DNA polymerase β has two DNA-binding domains that interact with the opposite sides of short DNA gaps. These domains contribute two activities that modify the 5' and 3' margins of gapped DNA during base excision repair. DNA gaps greater than 1 nucleotide (nt) pose an architectural and logistical problem for the two domains to interact with their respective DNA termini. Here, crystallographic and kinetic analyses of 2-nt gap-filling DNA synthesis revealed that the fidelity of DNA synthesis depends on local sequence context. This was due to template dynamics that altered which of the two template nucleotides in the gap served as the coding nucleotide. We observed that, when a purine nucleotide was in the first coding position, DNA synthesis fidelity was similar to that observed with a 1-nt gap.
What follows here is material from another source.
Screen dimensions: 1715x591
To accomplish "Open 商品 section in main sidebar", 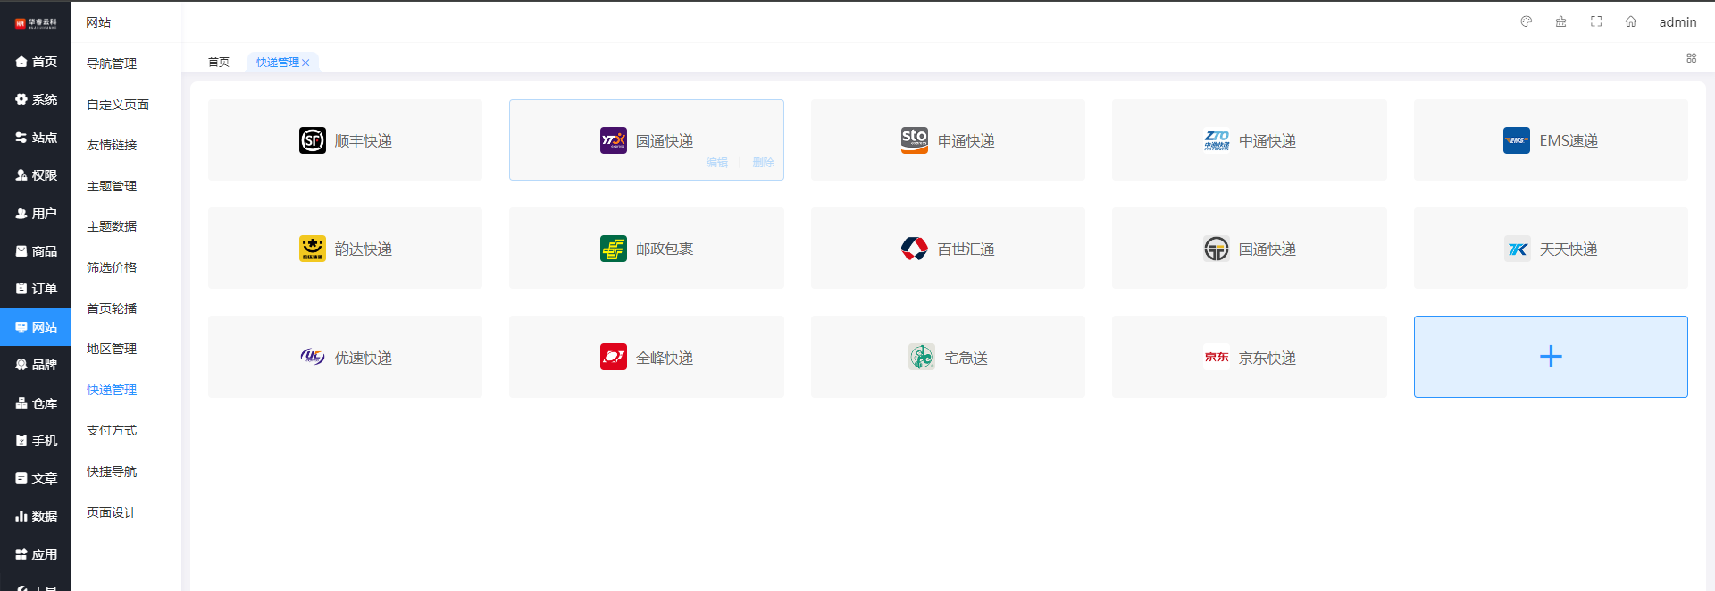I will (36, 251).
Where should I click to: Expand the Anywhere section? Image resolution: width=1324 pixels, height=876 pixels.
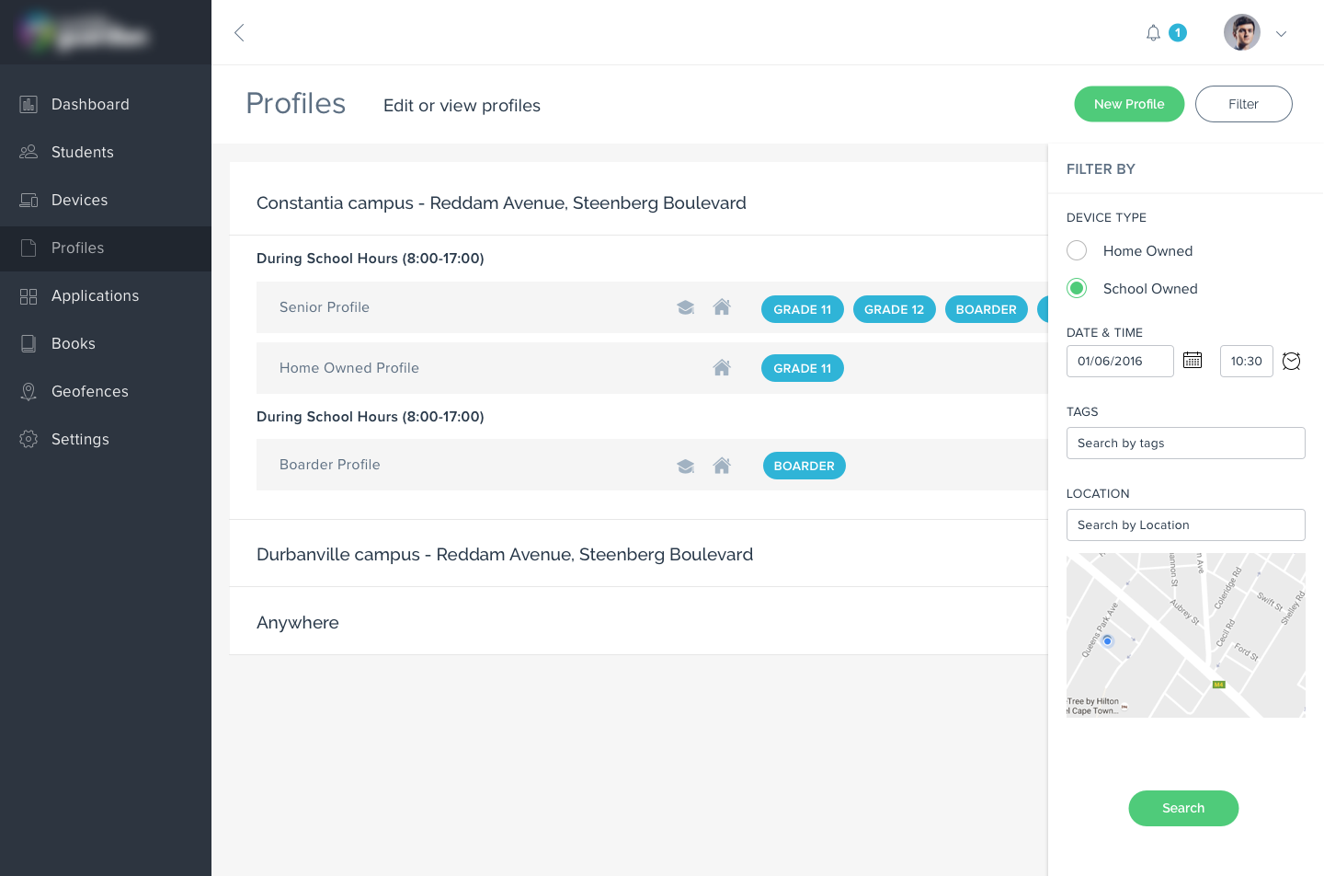tap(298, 623)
However, when the initial templating nucleotide was a pyrimidine, fidelity was decreased. If the first templating nucleotide was a cytidine, there was a significantly higher probability that the downstream template nucleotide coded for the incoming nucleotide. This dNTP-stabilized misalignment reduced base substitution and frameshift deletion fidelities. A crystal structure of a binary DNA product complex revealed that the cytidine in the first templating site was in an extrahelical position, permitting the downstream template nucleotide to occupy the coding position. These results indicate that DNA polymerase β can induce a strain in the DNA that modulates the position of the coding nucleotide and thereby impacts the identity of the incoming nucleotide. Our findings demonstrate that "correct" DNA synthesis can result in errors when template dynamics induce coding ambiguity.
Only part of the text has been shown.